Pheochromocytoma in almost 95% of patients can be diagnosed by the combined determination of catecholamines and vanillylmandelic acid in the urine (or by the determination of the products of the metabolism of epinephrine and norepinephrine). The separate definition of epinephrine and norepinephrine in urine makes it possible to obtain indicative data on the possible localization of the tumor. If the tumor originates from the adrenal medulla, more than 20% of the catecholamines excreted in the urine will be adrenaline. With the predominant excretion of norepinephrine, an adenadrenal tumor localization is possible.
With neuroblastoma and ganglioneuroblastoma, the concentration of norepinephrine in urine is usually significantly increased, and the adrenaline content remains within the normal range. Neuroblastoma is characterized by increased excretion of cystathionine (an intermediate product of methionine catabolism).

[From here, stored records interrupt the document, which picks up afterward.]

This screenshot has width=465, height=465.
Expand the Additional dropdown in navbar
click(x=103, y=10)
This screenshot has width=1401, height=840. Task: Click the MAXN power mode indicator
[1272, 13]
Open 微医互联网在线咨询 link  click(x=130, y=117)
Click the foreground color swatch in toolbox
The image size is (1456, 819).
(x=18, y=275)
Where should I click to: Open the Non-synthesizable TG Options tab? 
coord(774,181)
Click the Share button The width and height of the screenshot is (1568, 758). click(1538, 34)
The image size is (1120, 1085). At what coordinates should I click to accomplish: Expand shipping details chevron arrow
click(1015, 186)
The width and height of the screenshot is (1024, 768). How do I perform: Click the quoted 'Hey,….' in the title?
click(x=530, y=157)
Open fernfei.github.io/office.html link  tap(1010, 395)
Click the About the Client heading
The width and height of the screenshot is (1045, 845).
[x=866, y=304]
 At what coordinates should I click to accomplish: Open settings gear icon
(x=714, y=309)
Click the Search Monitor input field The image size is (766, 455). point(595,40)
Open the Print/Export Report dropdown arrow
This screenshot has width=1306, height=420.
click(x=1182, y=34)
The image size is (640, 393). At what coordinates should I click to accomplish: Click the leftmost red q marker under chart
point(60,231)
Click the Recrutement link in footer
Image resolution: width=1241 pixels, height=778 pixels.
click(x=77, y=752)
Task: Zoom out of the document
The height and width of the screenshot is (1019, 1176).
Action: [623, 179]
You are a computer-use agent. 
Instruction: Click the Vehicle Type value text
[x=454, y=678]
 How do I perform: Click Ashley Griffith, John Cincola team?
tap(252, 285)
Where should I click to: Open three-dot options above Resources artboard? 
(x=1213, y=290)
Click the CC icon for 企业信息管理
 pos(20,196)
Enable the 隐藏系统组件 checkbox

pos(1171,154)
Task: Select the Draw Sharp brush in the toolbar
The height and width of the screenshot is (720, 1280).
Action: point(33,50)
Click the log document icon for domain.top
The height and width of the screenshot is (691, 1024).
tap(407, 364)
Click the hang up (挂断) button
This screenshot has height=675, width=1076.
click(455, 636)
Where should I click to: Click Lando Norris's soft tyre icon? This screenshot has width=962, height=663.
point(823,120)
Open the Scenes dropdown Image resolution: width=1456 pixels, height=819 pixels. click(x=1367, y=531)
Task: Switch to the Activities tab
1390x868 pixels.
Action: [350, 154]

If the tumor of chromaffin tissue is benign, after its surgical removal, blood pressure and excretion of catecholamines normalize in 95% of patients with a crisis course and in 65% of patients with persistent arterial hypertension. The absence of a decrease in the level of catecholamines in the urine indicates the presence of an additional tumor tissue.
Reducing the concentration of catecholamines in urine is noted with a decrease in the filtration capacity of the kidneys; collagenoses; acute leukemia, especially in children, because of the degeneration of chromaffin tissue.